Do you expect a CSV parsing library to be multi-threaded or to even have that option?

Thanks for the interest in the project!

electricessence commented 2 years ago

@joelverhagen Love your response. I hope it's clear that I'm all for leveraging multiple threads or whatever is necessary to win in a performance competition. I just don't think what makes a winner should exist in this project. It should exist in each competitors' code.

do you know if BenchmarkDotNet has a way to reliably quantify this?

I have no idea.

Thanks for the interest in the project!

Love it.

Do you expect a CSV parsing library to be multi-threaded or to even have that option?

Paralleling this type of parsing isn't easy. I suggest we have a separate set of benchmarks for it. And as I said earlier, you should set up a parallel implementation for string.split as a baseline. Also, as I have in another ticket, we should have tests that compare performance of more difficult data, like:

I still think it's fair to only compare string parsing performance.
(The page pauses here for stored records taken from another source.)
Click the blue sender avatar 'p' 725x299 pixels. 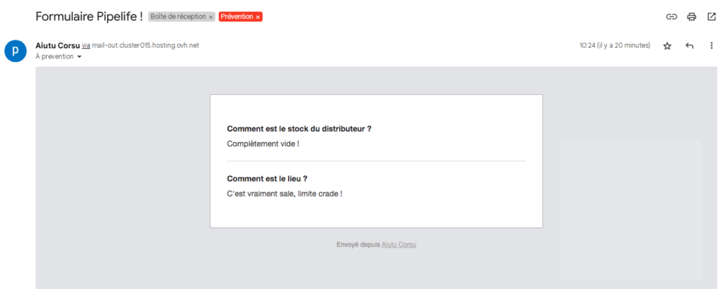pos(16,51)
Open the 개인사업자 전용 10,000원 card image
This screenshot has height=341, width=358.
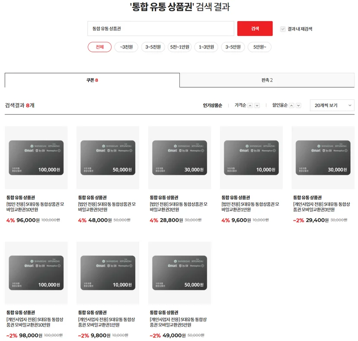[108, 273]
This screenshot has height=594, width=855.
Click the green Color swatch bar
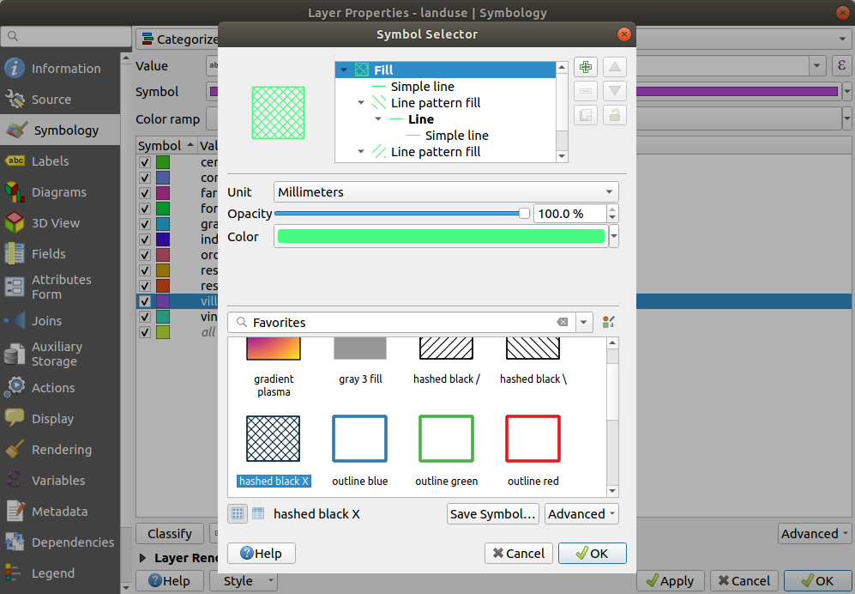[x=440, y=237]
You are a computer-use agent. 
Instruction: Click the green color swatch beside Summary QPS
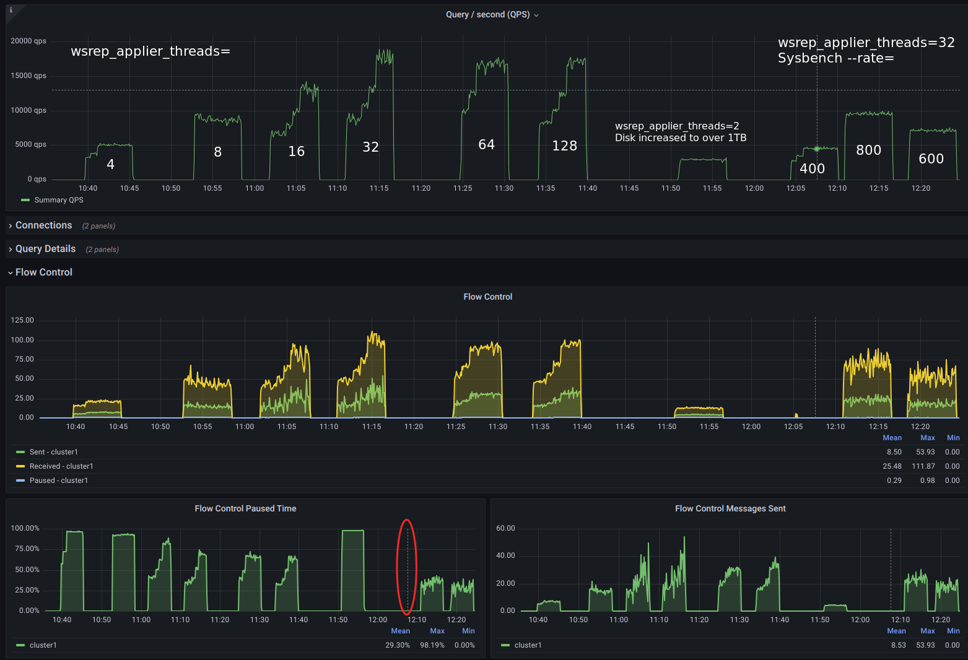pyautogui.click(x=25, y=200)
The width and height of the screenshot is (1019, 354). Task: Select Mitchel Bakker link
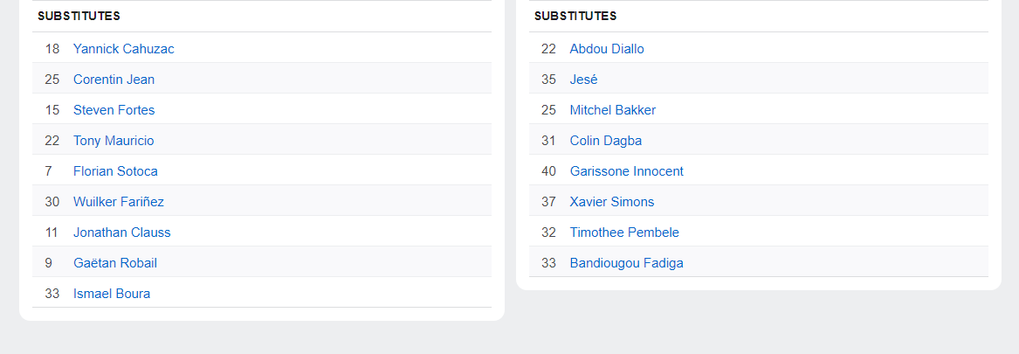click(x=612, y=110)
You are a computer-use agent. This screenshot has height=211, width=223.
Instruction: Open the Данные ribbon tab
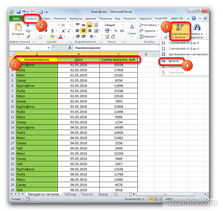(90, 19)
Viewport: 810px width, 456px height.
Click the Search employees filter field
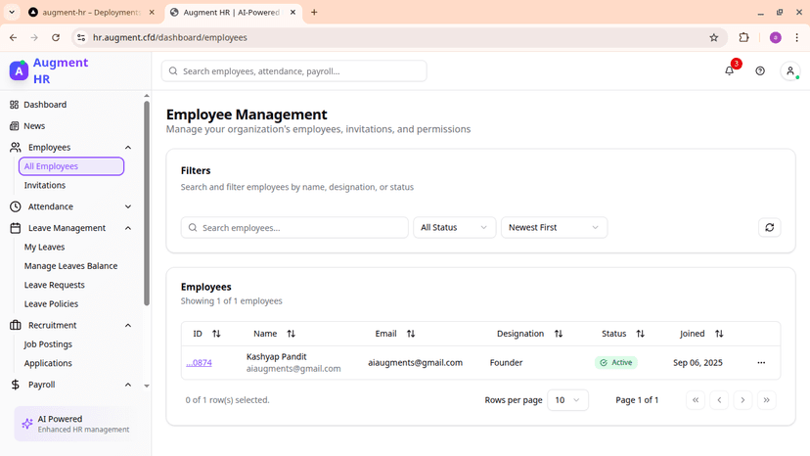pos(294,227)
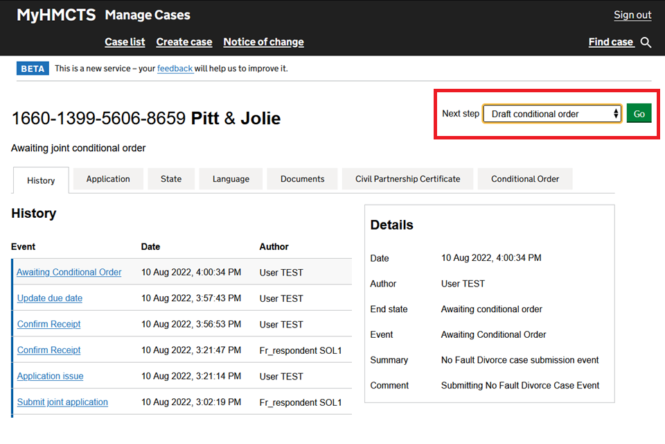
Task: Open the feedback link
Action: (175, 69)
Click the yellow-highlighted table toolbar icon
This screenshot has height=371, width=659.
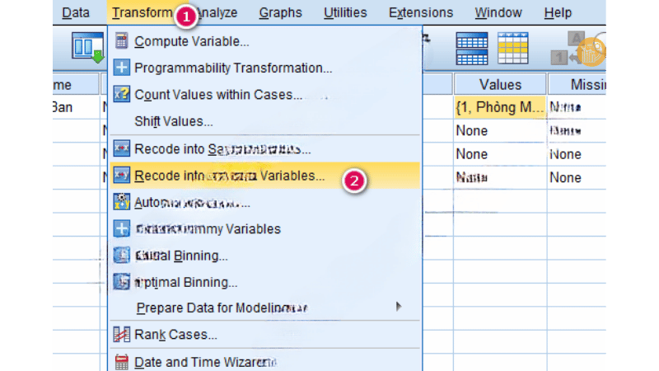pos(512,49)
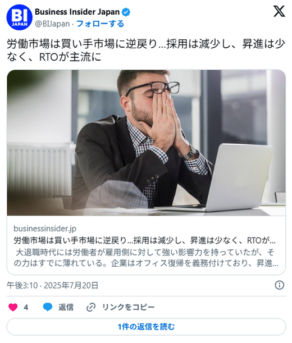The image size is (292, 343).
Task: Click the businessinsider.jp domain text
Action: [x=45, y=228]
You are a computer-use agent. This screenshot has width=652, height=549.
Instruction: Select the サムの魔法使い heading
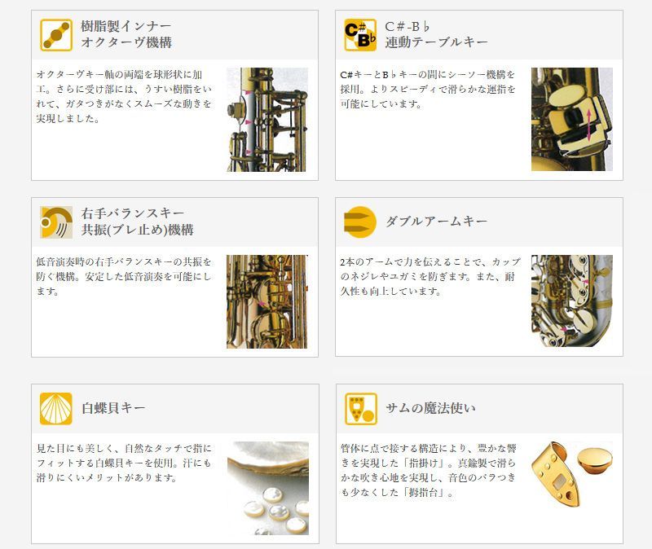[430, 408]
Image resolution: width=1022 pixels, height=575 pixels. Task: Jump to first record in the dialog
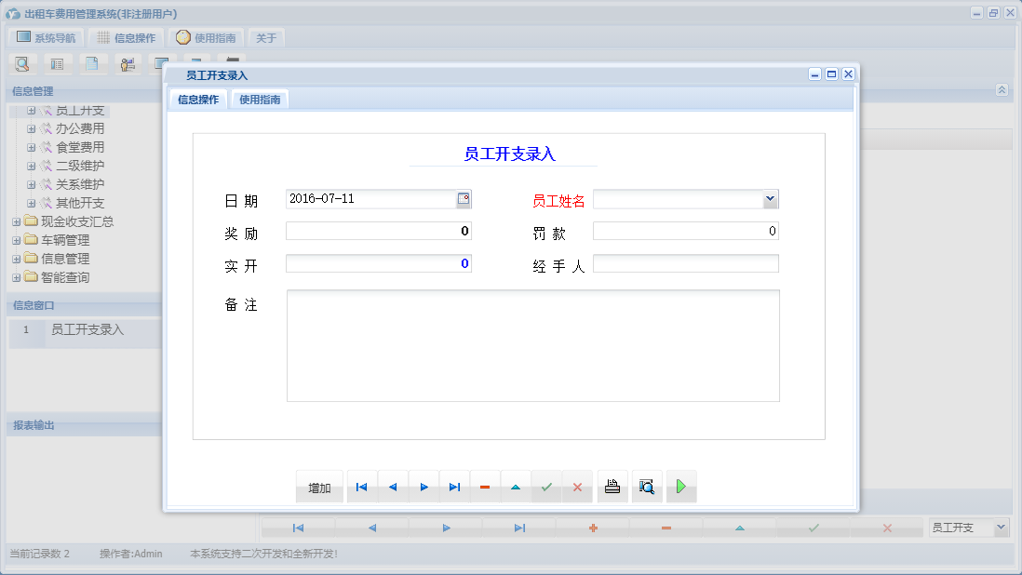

But it might be impressive to have another competition that includes parsers like Sylvan that are incredibly fast at providing typed results.

airbreather commented 2 years ago

Do you expect a CSV parsing library to be multi-threaded or to even have that option?

Responding to just this question, I certainly would be interested in seeing side-by-side benchmarks, if some library can take advantage of multiple CPU cores to improve throughput for a single operation. In theory, there absolutely can be ways to leverage multiple parallel threads, especially in a NUMA situation with a large enough file, especially if you can assume RFC 4180 rules when looking for split points through the file, especially if users can accept records coming in out-of-order.

That said, throughput for a single operation isn't everything, and I think there's still a place for a benchmark that compares total CPU time taken to transform a single CSV file into something usable.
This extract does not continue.